ABOUT THIS TASK
Check each line of the entries for the string "slide". Report only how many lines have it.

*-*-*

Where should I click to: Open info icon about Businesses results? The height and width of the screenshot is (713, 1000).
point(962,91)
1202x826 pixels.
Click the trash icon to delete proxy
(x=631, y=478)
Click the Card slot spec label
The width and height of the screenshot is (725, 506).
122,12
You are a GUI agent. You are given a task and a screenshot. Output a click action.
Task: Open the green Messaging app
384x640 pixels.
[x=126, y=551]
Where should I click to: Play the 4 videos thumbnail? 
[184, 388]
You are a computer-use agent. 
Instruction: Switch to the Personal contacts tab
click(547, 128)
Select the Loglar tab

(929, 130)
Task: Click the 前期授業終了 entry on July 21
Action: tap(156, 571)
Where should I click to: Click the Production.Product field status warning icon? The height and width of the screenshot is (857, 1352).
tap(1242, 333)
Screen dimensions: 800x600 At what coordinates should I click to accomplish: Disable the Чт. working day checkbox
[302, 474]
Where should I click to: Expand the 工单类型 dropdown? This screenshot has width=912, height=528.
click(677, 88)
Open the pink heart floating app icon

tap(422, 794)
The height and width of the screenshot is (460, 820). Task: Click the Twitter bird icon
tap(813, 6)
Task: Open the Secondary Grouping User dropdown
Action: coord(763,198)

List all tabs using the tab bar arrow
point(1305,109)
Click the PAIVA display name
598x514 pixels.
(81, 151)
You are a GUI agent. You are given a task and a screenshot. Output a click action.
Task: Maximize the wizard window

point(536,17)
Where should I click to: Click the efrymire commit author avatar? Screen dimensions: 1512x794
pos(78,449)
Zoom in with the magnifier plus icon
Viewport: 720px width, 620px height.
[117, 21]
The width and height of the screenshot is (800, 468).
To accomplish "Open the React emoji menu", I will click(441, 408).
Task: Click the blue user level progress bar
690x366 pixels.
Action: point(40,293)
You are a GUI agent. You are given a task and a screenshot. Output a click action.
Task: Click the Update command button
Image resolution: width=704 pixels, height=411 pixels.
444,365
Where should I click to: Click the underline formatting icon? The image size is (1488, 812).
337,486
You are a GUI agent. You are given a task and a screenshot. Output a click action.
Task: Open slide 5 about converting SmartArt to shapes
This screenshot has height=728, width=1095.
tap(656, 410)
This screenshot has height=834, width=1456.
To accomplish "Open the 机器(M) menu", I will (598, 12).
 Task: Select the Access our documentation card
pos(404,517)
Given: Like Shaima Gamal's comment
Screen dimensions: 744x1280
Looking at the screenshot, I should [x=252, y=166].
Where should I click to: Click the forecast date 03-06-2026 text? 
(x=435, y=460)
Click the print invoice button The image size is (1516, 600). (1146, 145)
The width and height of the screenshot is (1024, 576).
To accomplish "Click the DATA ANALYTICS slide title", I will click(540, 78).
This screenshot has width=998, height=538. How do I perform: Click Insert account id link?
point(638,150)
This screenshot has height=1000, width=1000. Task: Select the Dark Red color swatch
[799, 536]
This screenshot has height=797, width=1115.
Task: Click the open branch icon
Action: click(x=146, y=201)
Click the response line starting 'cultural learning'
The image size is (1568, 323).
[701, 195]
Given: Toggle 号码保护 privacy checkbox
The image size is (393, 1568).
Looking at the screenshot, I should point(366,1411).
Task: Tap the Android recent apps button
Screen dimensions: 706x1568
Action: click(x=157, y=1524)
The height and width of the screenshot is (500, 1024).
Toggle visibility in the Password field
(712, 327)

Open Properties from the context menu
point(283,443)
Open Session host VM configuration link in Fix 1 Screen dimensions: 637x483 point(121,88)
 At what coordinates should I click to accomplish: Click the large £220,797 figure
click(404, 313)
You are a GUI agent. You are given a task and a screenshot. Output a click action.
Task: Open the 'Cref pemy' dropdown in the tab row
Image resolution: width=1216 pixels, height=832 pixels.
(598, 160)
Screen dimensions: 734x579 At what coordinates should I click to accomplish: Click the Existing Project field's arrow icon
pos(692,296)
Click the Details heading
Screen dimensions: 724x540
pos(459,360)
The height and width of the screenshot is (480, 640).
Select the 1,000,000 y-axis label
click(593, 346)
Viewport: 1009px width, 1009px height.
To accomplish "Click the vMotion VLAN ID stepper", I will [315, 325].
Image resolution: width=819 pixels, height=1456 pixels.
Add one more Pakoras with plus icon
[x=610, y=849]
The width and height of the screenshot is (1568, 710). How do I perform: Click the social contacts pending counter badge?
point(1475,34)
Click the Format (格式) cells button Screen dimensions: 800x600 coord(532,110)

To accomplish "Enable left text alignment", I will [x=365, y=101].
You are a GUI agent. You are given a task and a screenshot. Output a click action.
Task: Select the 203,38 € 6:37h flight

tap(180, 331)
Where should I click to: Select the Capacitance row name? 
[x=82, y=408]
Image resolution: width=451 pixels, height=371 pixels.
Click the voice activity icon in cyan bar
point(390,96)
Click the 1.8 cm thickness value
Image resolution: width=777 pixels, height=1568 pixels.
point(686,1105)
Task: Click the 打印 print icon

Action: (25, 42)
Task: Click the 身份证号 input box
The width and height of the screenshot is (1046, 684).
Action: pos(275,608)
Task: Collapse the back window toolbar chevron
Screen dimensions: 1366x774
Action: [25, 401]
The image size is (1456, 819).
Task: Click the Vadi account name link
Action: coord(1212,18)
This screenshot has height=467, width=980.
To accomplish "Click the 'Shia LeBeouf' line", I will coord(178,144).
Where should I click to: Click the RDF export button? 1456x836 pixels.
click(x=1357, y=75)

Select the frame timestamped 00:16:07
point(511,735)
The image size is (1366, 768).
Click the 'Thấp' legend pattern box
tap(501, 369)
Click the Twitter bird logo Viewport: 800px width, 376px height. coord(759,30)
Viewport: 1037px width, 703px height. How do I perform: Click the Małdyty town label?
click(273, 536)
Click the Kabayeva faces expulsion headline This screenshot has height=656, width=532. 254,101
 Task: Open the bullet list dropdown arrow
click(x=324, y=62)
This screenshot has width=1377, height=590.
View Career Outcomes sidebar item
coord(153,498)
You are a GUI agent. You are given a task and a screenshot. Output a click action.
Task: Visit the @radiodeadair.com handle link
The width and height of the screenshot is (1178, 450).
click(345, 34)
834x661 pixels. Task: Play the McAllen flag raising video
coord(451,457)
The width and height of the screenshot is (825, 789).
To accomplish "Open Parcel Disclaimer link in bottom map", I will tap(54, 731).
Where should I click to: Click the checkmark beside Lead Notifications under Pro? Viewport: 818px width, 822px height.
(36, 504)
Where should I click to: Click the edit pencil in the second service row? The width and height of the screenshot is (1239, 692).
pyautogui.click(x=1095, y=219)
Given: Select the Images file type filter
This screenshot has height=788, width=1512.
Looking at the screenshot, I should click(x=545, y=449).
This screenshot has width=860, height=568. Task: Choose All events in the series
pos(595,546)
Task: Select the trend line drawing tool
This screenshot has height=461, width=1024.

*-*-*

REPLY
2